Extended Data Fig. 8: Assessment of binding affinity between DNMT3B and H3K36me2 in vitro and in cells.

a, Immunoblots of His–MBP-tagged recombinant DNMT3A and DNMT3B PWWP domains. b, Immunoblots of recombinant His–MBP-tagged wild-type DNMT3A and DNMT3B PWWP domains bound to H3K36-modified recombinant nucleosomes following the in vitro pull-down assay. c, ChIP–seq normalized reads per bin for DNMT3A1 (grey) and DNMT3B (blue) in parental mouse MSCs and DNMT3B (red) in sgSetd2 MSCs relative to H3K36me2. To generate bins, 1-kb genomic tiles were ranked by H3K36me2 enrichment in parental MSCs and grouped into 1,000 bins, ordered by rank.

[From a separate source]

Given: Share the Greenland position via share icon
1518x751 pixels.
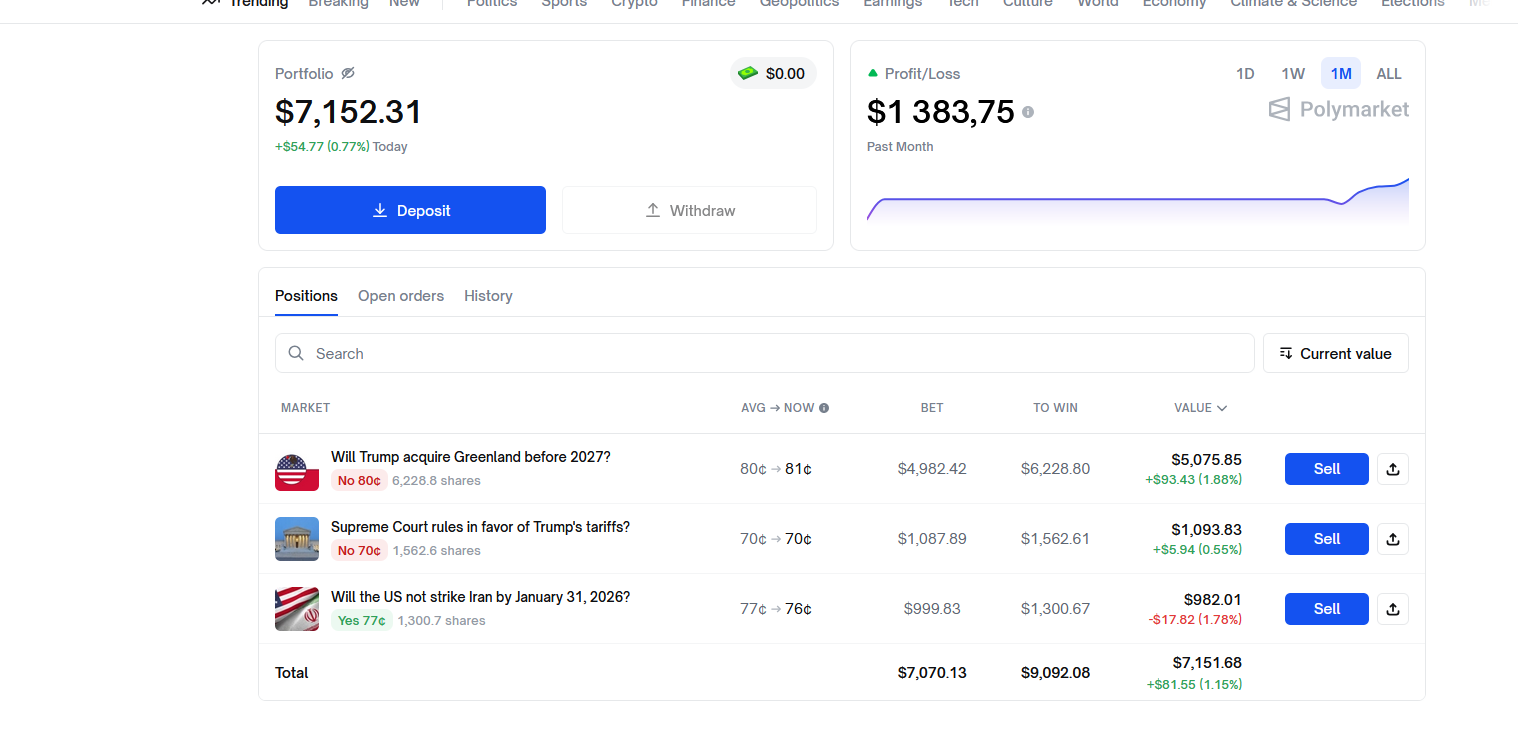Looking at the screenshot, I should click(x=1393, y=469).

The dashed line indicates H3K36me2 enrichment per bin. d, Genome browser representation of ChIP–seq normalized reads for H3K36me2, H3K36me3 and DNMT3B in parental and sgSetd2 MSCs at Chr10: 83.4–84.3 Mb. RefSeq genes are annotated at the bottom. The shaded areas indicate H3K36me2-enriched intergenic regions (orange) and H3K36me3-enriched genic regions (green) in parental cells. For H3K36me2 and H3K36me3, data are representative of two independent ChIP–seq experiments; for DNMT3B, ChIP–seq was performed once and an independent ChIP was performed in which genomic regions of selective enrichment and depletion were confirmed by qPCR. The immunoblot experiments in a, b were independently repeated twice with similar results. For gel source data, see Supplementary Fig. 1.